Extremely low level of treatment literacy is another impediment to effective TB control. Even the basic information about signs and symptoms for early diagnosis of TB is not available to common people. No wonder information on TB-HIV co-infection and drug-resistant TB is more likely to be missing those who might need to be informed the most.
Education on TB and HIV is highly needed for patients to make informed decisions on their lives. This is one of the areas where communities have a vital role to play. Greater and genuine involvement of TB patients in planning programming and implementation at all levels will help bring the difference.

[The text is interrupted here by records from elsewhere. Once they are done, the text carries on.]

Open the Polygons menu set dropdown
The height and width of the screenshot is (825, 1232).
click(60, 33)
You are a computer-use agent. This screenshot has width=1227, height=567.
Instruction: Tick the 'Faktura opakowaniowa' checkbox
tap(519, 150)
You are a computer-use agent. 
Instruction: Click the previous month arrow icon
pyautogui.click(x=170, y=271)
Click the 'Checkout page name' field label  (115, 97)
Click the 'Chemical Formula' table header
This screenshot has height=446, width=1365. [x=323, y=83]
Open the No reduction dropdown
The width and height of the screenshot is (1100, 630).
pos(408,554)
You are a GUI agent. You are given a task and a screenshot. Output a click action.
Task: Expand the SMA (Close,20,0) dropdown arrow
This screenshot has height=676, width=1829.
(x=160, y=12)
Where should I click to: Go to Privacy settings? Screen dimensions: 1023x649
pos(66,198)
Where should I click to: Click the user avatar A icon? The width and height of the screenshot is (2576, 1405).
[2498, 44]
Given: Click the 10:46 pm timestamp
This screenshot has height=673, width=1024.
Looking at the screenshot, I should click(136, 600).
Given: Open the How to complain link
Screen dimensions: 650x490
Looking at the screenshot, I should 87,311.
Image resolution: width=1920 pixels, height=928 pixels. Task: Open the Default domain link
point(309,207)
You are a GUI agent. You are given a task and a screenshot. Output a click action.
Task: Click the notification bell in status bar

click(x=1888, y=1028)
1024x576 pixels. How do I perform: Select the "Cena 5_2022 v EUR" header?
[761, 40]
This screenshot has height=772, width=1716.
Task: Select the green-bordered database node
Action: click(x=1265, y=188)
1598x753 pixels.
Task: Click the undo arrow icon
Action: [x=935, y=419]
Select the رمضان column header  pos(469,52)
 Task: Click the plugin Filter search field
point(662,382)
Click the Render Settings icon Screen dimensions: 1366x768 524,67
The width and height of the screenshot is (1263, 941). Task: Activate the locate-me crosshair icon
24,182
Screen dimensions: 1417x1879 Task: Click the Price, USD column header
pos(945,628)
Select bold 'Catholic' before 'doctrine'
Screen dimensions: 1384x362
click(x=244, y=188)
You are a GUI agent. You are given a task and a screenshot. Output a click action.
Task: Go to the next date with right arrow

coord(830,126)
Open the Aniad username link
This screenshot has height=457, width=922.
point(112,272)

“If we can take a approach where rights of people are respected, including the right to health, we will see the difference,” said Tengetile.
The WHO Stop TB Strategy also advocates for engaging affected communities meaningfully. They bring forth the Patients’ Charter for TB Care as rights and responsibilities based framework. This is a powerful tool in mobilizing communities as partners with dignity and to advocate for achieving the International Standards for TB Care in their local healthcare centres.